On Fri, Apr 2, 2010 at 01:35, Philipp Marek <philipp.marek_at_emerion.com> wrote:
> Hello Greg,
> Hello Jan,
>
> On Donnerstag, 1. April 2010, Greg Stein wrote:
>> 2010/3/31 Jan Horák <horak.honza_at_gmail.com>:
>> > 30.3.2010 13:55, Philipp Marek wrote:
>> >...
>> >
>> >> * Furthermore, how about allowing the plain data to reside in files?
>> >> Would make the database much smaller, and then these data blocks
>> >> could possibly be shared among multiple repositories.
>> >> (Really easy, too, if they're named by their SHA1, for example).

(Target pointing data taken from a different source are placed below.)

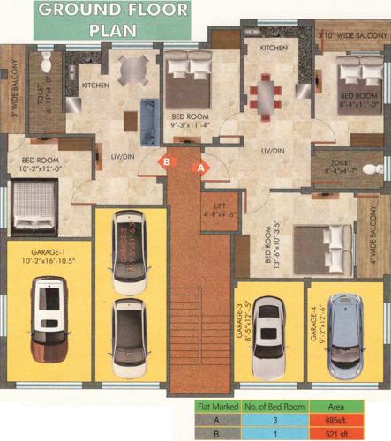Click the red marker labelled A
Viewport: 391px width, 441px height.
click(200, 165)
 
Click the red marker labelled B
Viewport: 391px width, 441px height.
click(165, 162)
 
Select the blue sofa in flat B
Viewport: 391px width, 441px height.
click(147, 116)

>> >> That should allow for zero-copy IO, too (at least for sending data).
>> >
>> > The question is, how much faster it would be.. I would like to make a
>> > simple test to simulate this soon and estimate the percentage
>> > difference..
>>
>> My gut says "not that much faster". In most scenarios, the network
>> bandwidth between the client/server will be the bottleneck. Reading
>> the data off a disk (rather than from a DB) is not going to make the
>> WAN connection any faster.
>>
>> On a LAN, you might have enough network bandwidth to see bottlenecks
>> on the server's I/O channel, but really... I remain somewhat doubtful.
>
> It's not about the raw speed alone.
>
> Of course, having to tell a database which BLOBs to fetch (which might readily
> be stored out-of-line, eg. with PostGreSQL [pg_largeobject, TOAST]), getting
> them via a socket into a buffer, and writing the buffer to another socket,
> everything with protocol header adding/removing etc. *has* to be slower than a
> open()/sendfile()/close().
>
> It's a bit about latency (which might not be really an argument, as the
> database has to be queried anyway), and about CPU load.
Possibly. If you're bottlenecked on the network, then your CPU load
will (by definition) not be an issue. You have CPU load to spare.

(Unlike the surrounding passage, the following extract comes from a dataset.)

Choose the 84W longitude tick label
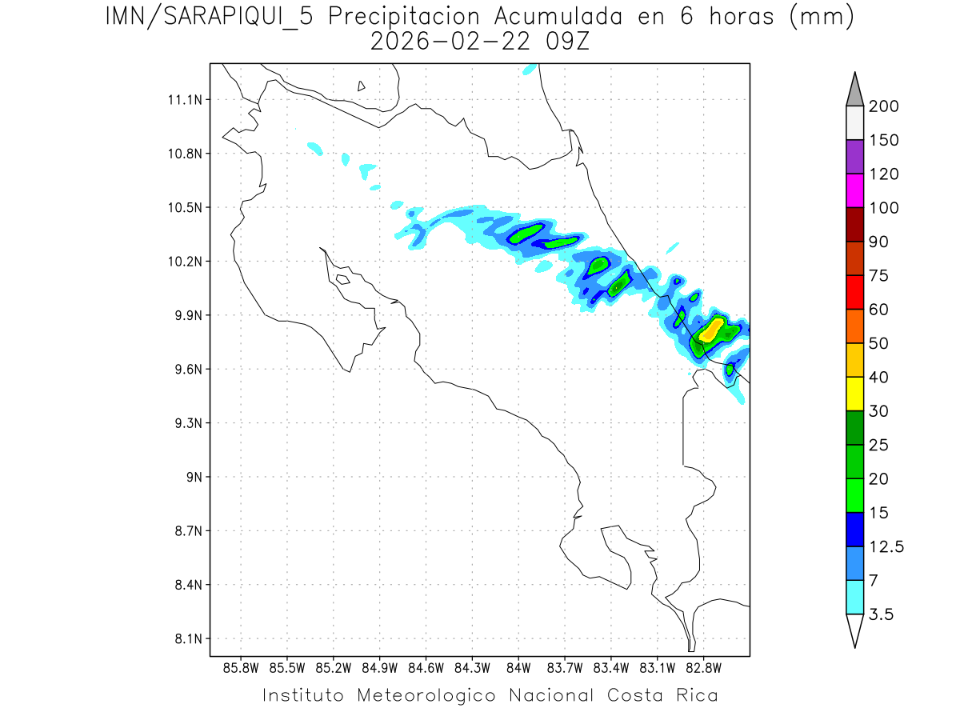click(518, 666)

That's for a single user. If you scale up to multiple users, then yes:
minimizing the CPU will be important. Each needs to do some work, then
sit on the outbound network. But you have almost no CPU. You're
waiting on the disk or the RDBMS or the network.

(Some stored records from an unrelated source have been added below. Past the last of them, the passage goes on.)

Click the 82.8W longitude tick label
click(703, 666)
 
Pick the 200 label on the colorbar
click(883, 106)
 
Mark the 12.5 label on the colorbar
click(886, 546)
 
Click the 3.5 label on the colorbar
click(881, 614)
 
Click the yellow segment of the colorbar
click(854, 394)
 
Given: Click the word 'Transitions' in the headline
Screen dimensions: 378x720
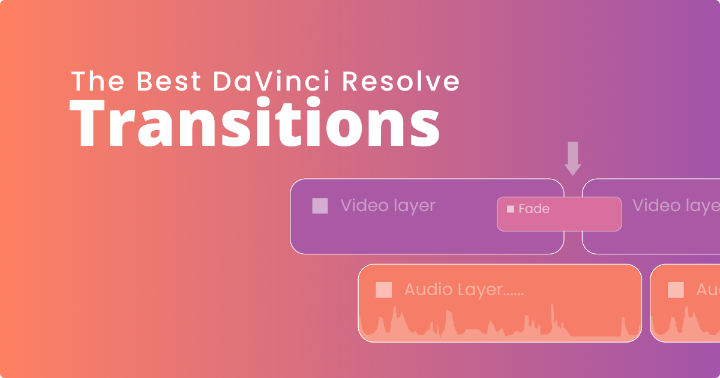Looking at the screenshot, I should [255, 125].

> For small setups the HTTP server and the database will be on the same host; if
> we can increase the performance by 10% it means that 10% of all people won't
> need to buy a faster/larger server.
That doesn't follow.
>...
In any case... it is hard to truly say what will happen without some
data. There are lots of variables :-P
Cheers,
-g
Received on 2010-04-02 08:43:04 CEST